Por María Zupello | Infobae
China aparece cada vez más como el mercado al que llega el oro ilegal procedente de Brasil. Esta semana, en el aeropuerto de San Pablo Guarulhos, el más grande de América Latina, la Policía Federal detuvo a una mujer que se dirigía a Hong Kong con 4 kg de oro ocultos en su maleta. En julio, en este mismo aeropuerto se incautó casi un kilo y medio de oro en cadenas. De este total, 386 gramos estaban en posesión de una pareja china procedente de Paraná y 1.100 gramos en manos de cinco ciudadanos chinos que estaban a punto de embarcar hacia Turquía.
La fiebre china por el oro no es un fenómeno que se registre solo en Brasil, sino que es mundial. Según algunas estimaciones publicadas por la Fundación Francesa para la Investigación Estratégica, China podría haber adquirido ya el 10% de las reservas mundiales de oro. Para Pekín, estos recursos no solo representan una cuestión económica, sino también de seguridad. La seguridad de los recursos constituye uno de los dieciséis pilares del “concepto global de seguridad nacional” promovido por el presidente Xi Jinping. El objetivo del Gobierno de Pekín es reducir la dependencia del dólar, eludir las posibles sanciones de Estados Unidos y aumentar su influencia en el sistema monetario internacional. En abril, la empresa estatal china Baiyin Nonferrous compró la mina de oro y cobre de Craíbas, en el estado de Alagoas, en el noreste del país, por 420 millones de dólares. Desde entonces, Baiyin ha enviado 18 cargamentos de mineral a China, además de oro, plata y cobre.

Recordemos que el oro ocupa el segundo lugar en la producción minera brasileña, por detrás del mineral de hierro. Minas Gerais, Mato Grosso, Bahía, Pará, Maranhão y Goiás son las principales regiones que lo extraen. Además, se han descubierto nuevos yacimientos en el norte y noreste del país, en los estados de Rio Grande do Norte, Pernambuco, Tocantins y Amapá, lo que convierte a Brasil en una tierra clave en esta fiebre del oro del nuevo milenio. Según datos del Instituto Brasileño de Minería (IBRAM), Brasil produjo en 2024 90 toneladas, de las cuales exportó 61,9, principalmente a Canadá. El país norteamericano también ocupa el primer lugar en las exportaciones del primer trimestre de 2025, seguido de Suiza, Reino Unido, India y Estados Unidos.

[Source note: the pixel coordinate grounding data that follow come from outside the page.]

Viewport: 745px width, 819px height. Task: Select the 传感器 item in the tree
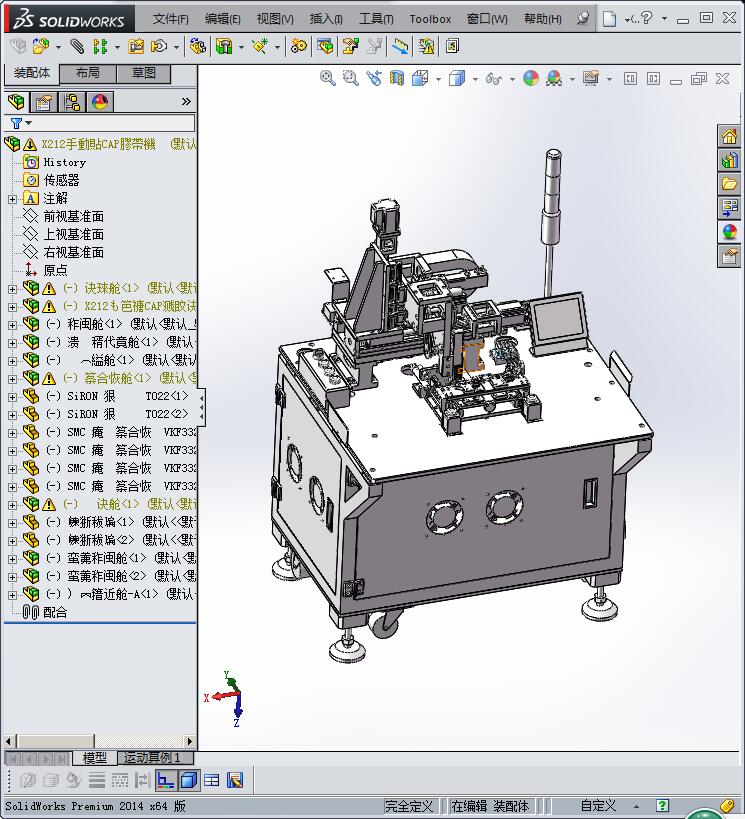click(61, 180)
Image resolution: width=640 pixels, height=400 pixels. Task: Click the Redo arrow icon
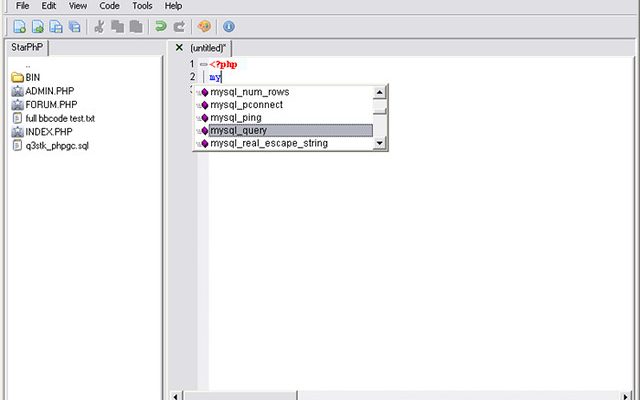point(179,27)
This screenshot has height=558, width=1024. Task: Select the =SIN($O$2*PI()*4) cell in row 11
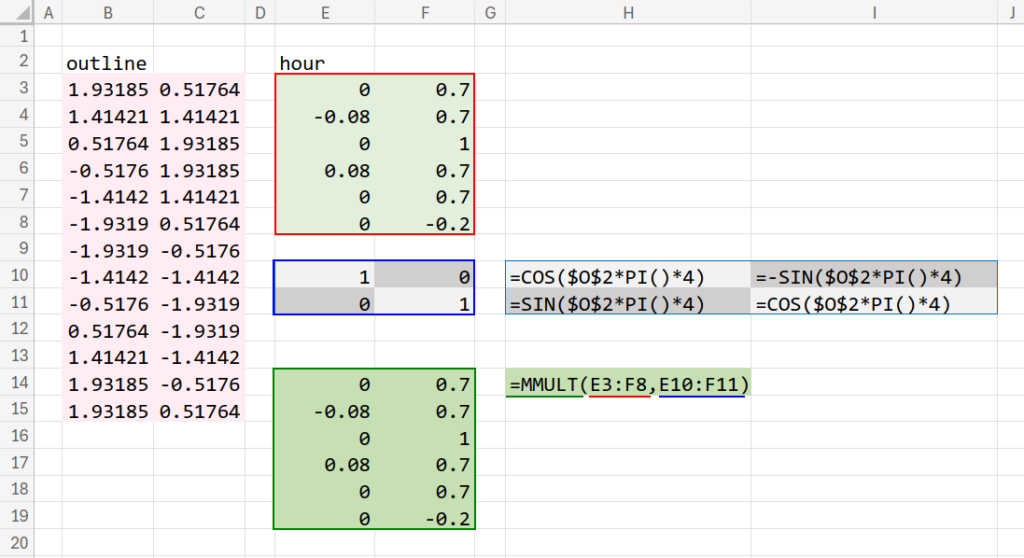(628, 303)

En este escenario, Pekín también se está expandiendo en el tráfico y la minería ilegal de oro, como ya lo está haciendo en Perú, Surinam y la Guayana Francesa. En Brasil, los chinos ya están activos en la minería ilegal. En febrero, en la ciudad de Cristalina, en el estado de Goiás, capital mundial de los cristales de roca, fueron detenidos 10 mineros ilegales. La policía sospecha que estaban gestionados por una red de chinos. El año pasado, en Jaguarari, en el estado de Bahia, la operación Gameleira de la Policía Federal descubrió una mina ilegal de cuarzo verde que abastecía al mercado chino, al que enviaba contenedores enteros. También en 2024, las autoridades brasileñas cerraron una mina ilegal de cobre que funcionaba gracias al trabajo esclavo de los lugareños, en Canaã dos Carajás, en el estado de Pará, a 800 km de la capital del estado, Belém. Estaba gestionada por chinos y brasileños.
Fuentes de investigación confirmaron a Infobae que, con el fin de la posibilidad de vender oro de origen ilícito en el mercado legal brasileño, el crimen organizado y los garimpeiros ilegales trasladaron sus actividades a países vecinos, como Guyana, Perú y Venezuela, para deshacerse del metal.